WORK INSTRUCTIONS> While you copy the lines below, skip the pictures and keep the rest exact.

[Records from a data collection]
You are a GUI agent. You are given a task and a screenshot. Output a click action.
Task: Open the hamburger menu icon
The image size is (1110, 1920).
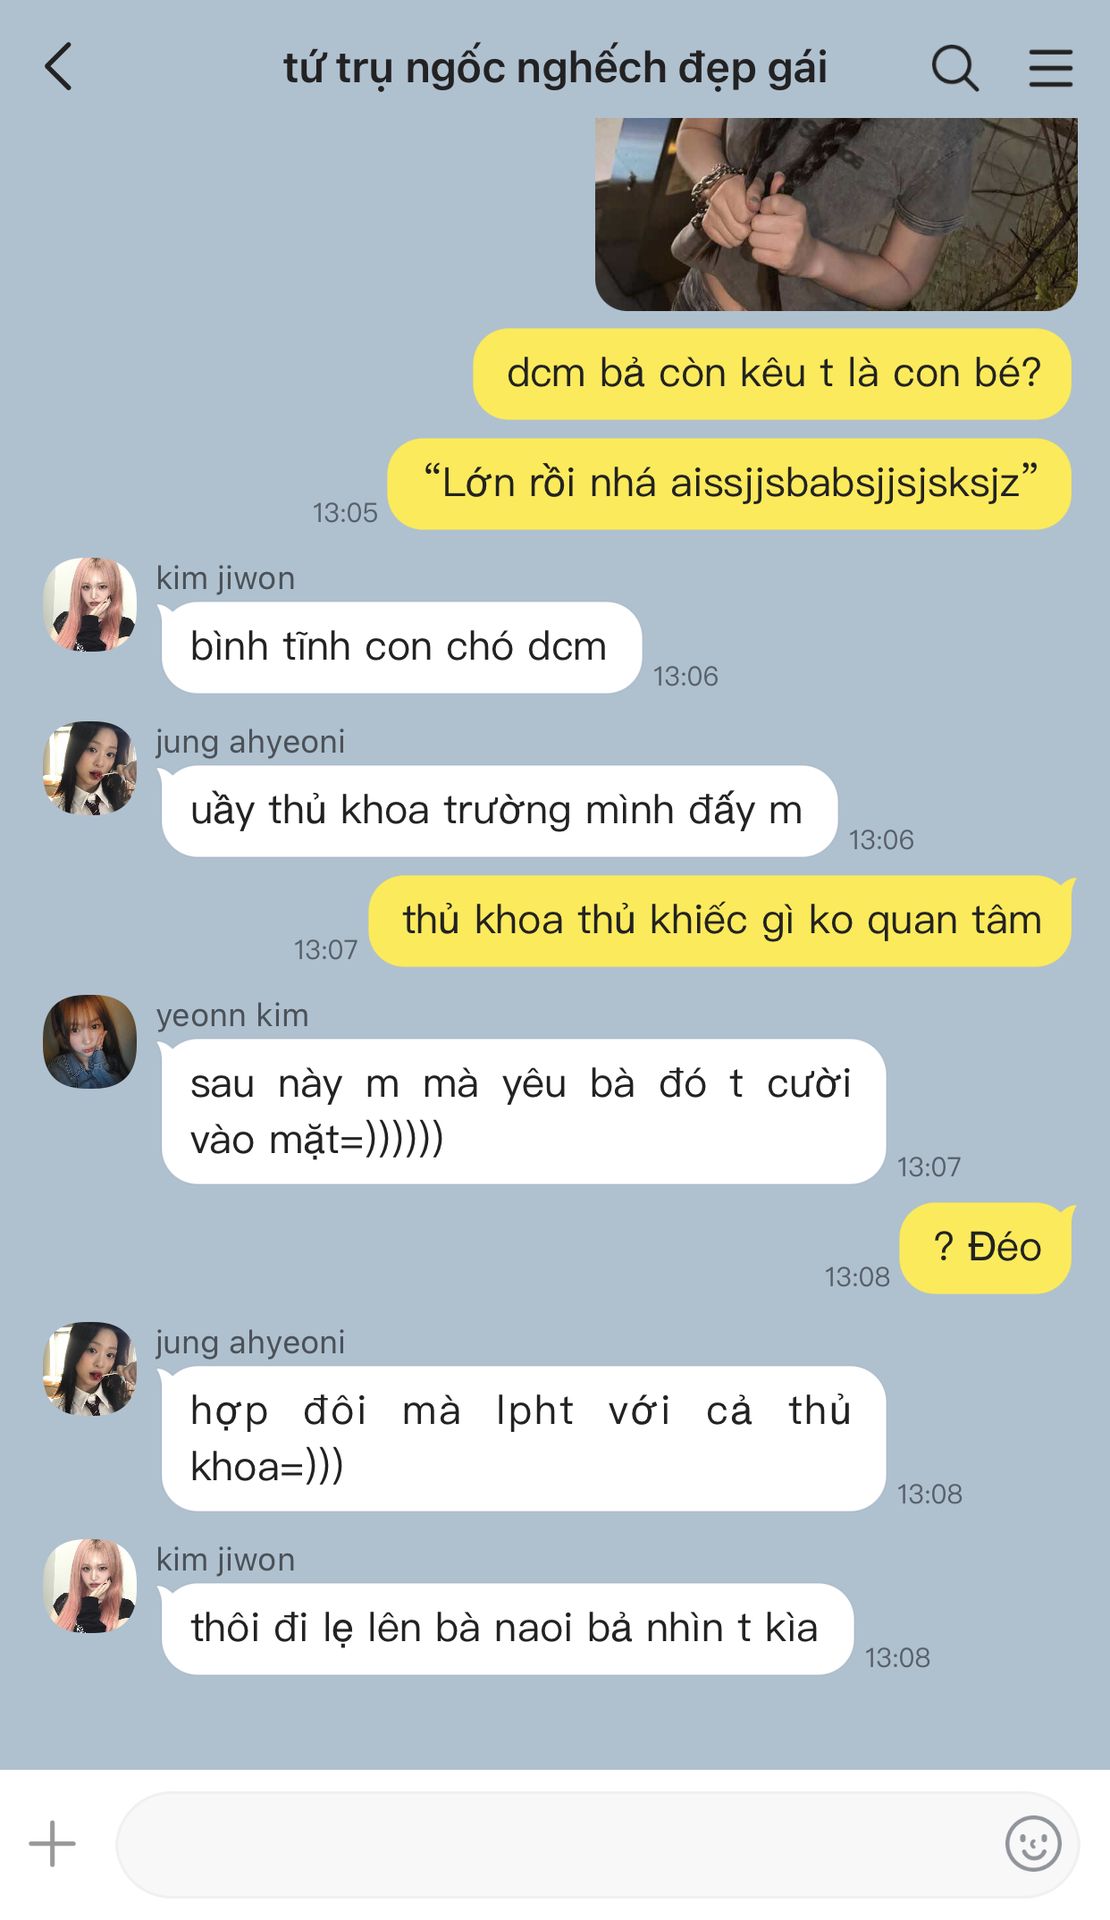click(1051, 68)
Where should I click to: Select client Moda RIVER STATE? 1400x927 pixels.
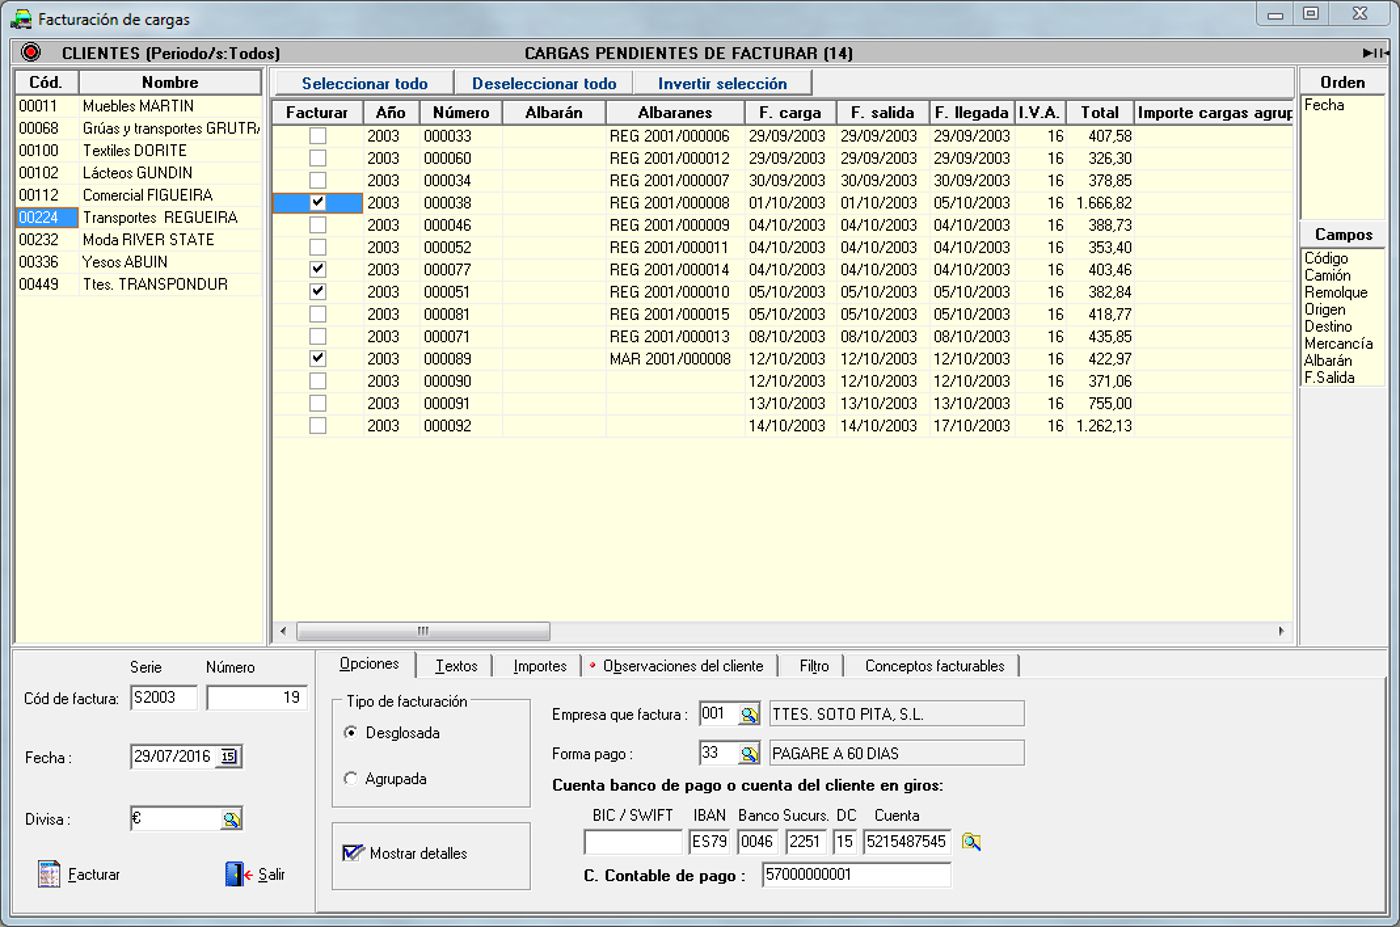[x=148, y=240]
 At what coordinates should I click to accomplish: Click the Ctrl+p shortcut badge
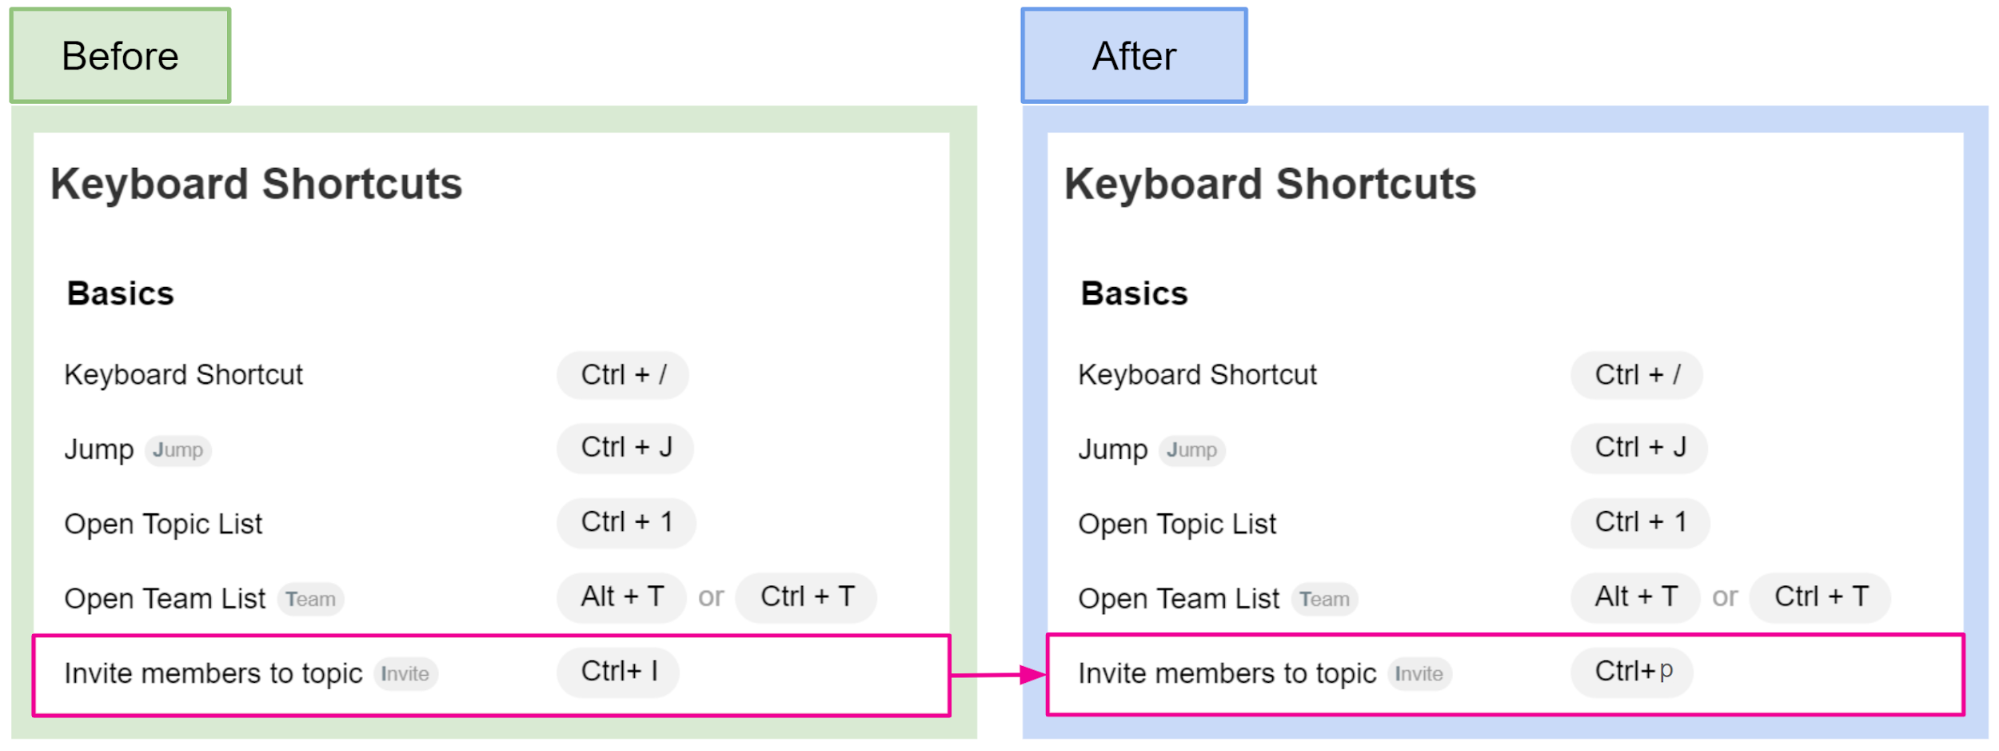(1632, 671)
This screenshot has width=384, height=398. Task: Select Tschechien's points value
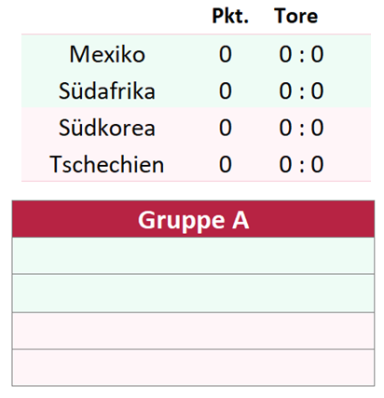[x=225, y=164]
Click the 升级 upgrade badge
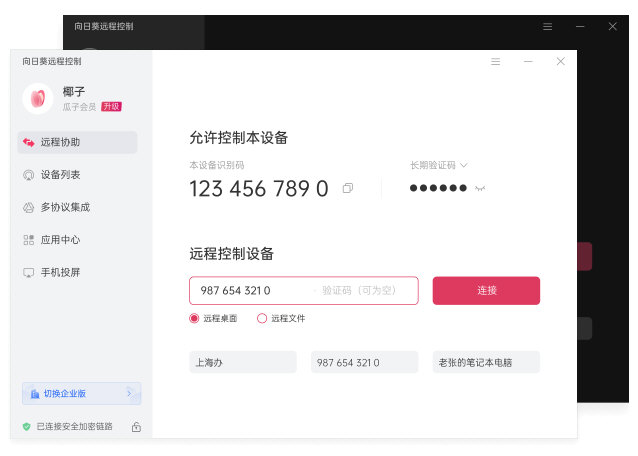This screenshot has width=638, height=456. [110, 106]
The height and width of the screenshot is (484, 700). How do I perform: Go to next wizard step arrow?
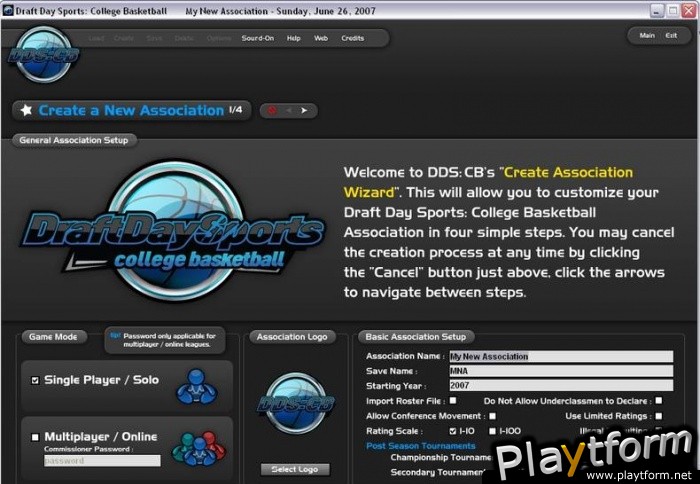click(x=304, y=110)
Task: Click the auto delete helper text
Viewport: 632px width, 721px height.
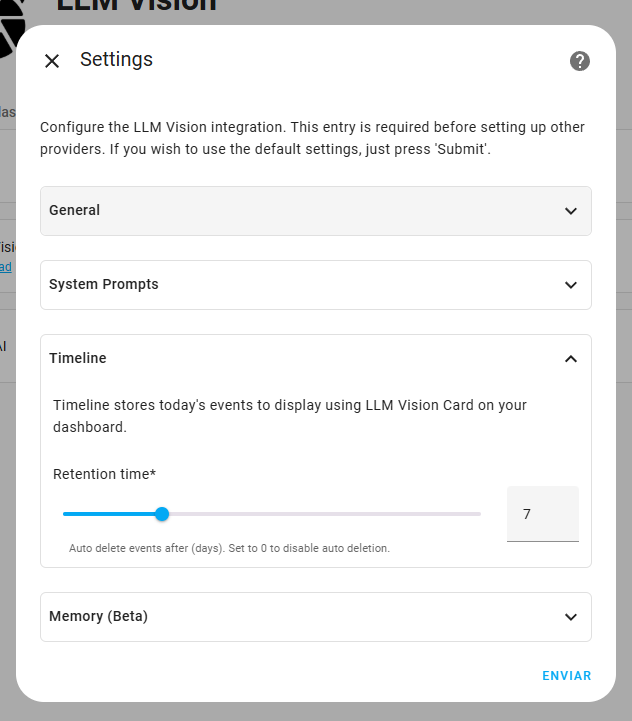Action: point(230,548)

WRITTEN SOLUTION>
You are a GUI agent. You are given a task and a screenshot. Output a click action.
Task: Open the hamburger menu icon
The image size is (1110, 1920).
click(1051, 68)
Where should I click to: Select client Moda RIVER STATE? 1400x927 pixels.
[x=148, y=240]
 At what coordinates should I click to accomplish: Click the Ctrl+p shortcut badge
(1632, 671)
This screenshot has width=384, height=398. Task: Select Tschechien's points value
[x=225, y=164]
Click the 升级 upgrade badge
This screenshot has width=638, height=456. [110, 106]
The height and width of the screenshot is (484, 700). How do I perform: Go to next wizard step arrow?
click(x=304, y=110)
Task: Click the auto delete helper text
Viewport: 632px width, 721px height.
Action: point(230,548)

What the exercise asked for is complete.